■ Task directions ■
Everything from the line holding "This screenshot has height=852, width=1886." through the final line of the entries below is to be written out exactly, and nothing more; leave out pictures.

*** Opening Input material ***

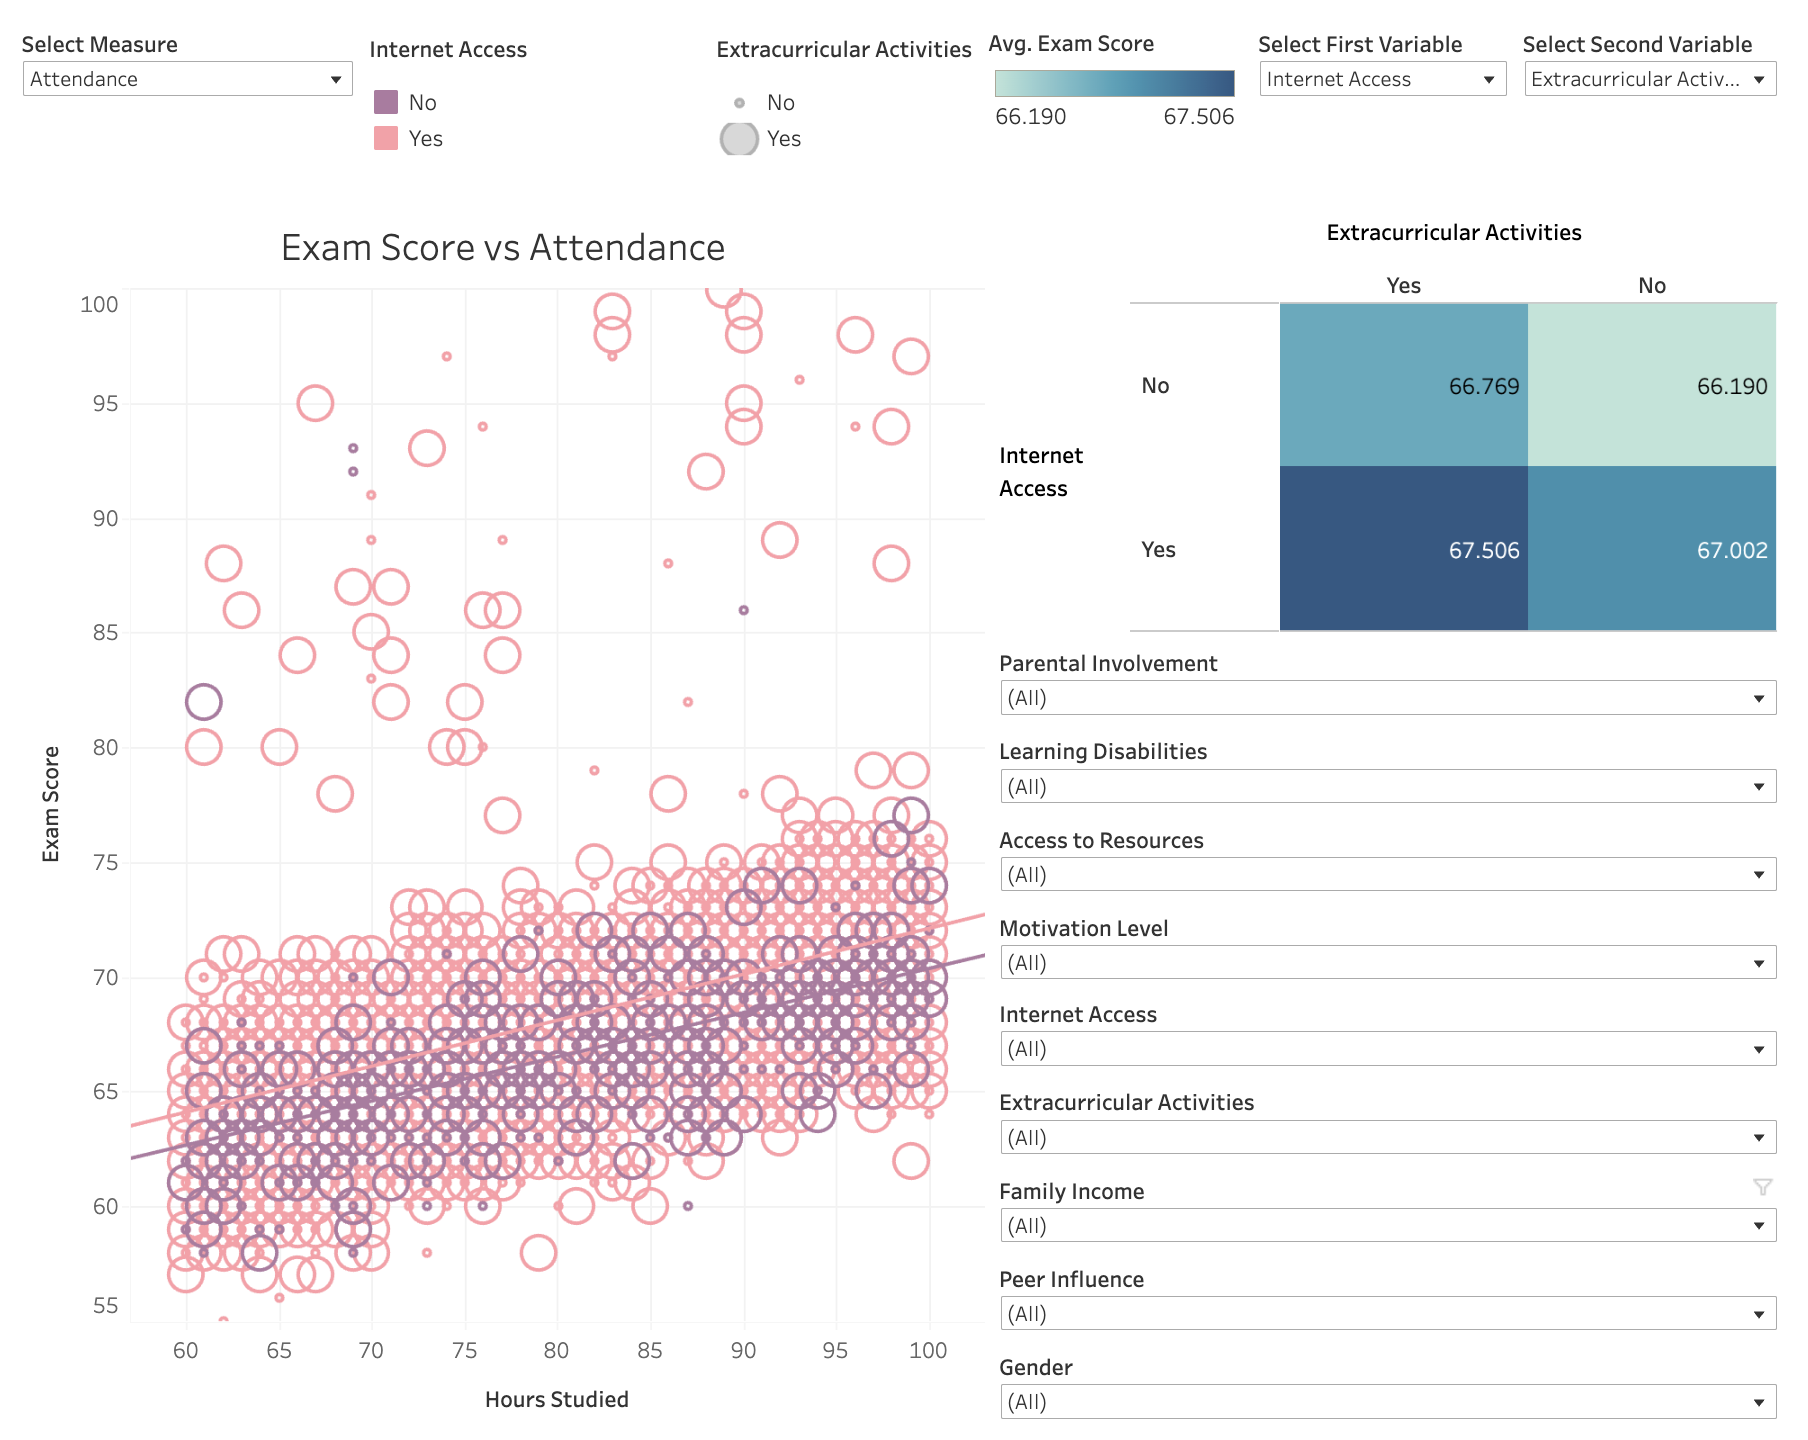Expand the Motivation Level filter dropdown
This screenshot has height=1440, width=1808.
coord(1387,963)
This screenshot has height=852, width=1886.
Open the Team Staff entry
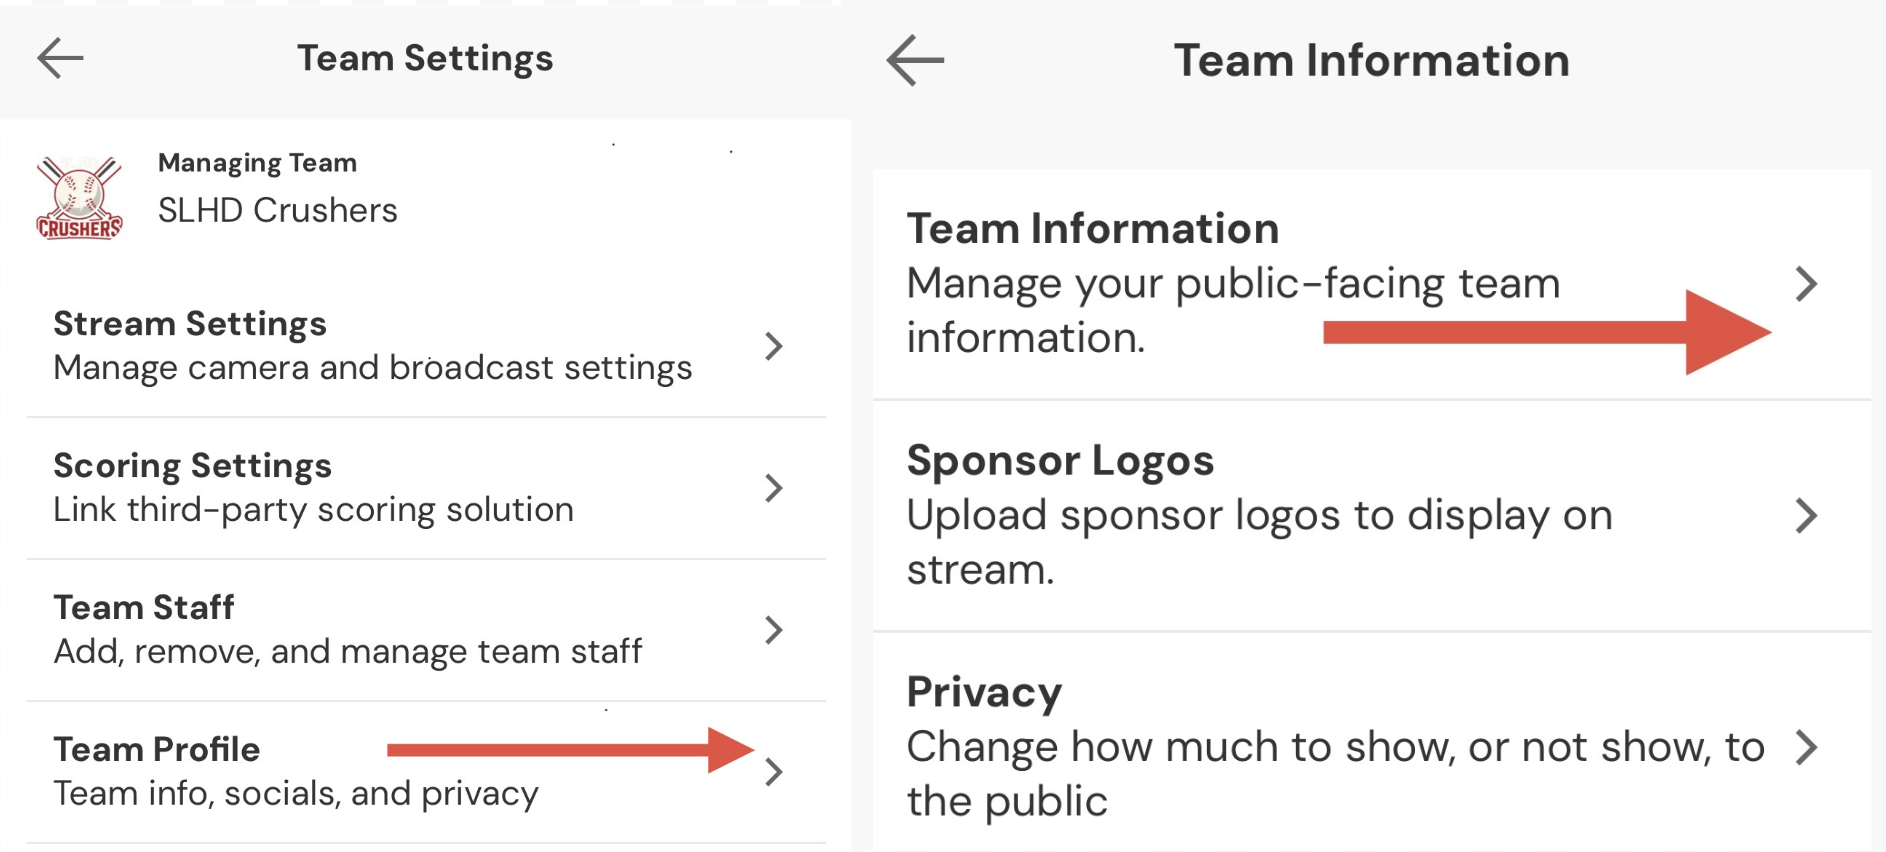click(x=144, y=608)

*** Closing Input material ***

■ Result for this exercise ■
This screenshot has height=852, width=1886.
Open the Team Staff entry
click(x=144, y=608)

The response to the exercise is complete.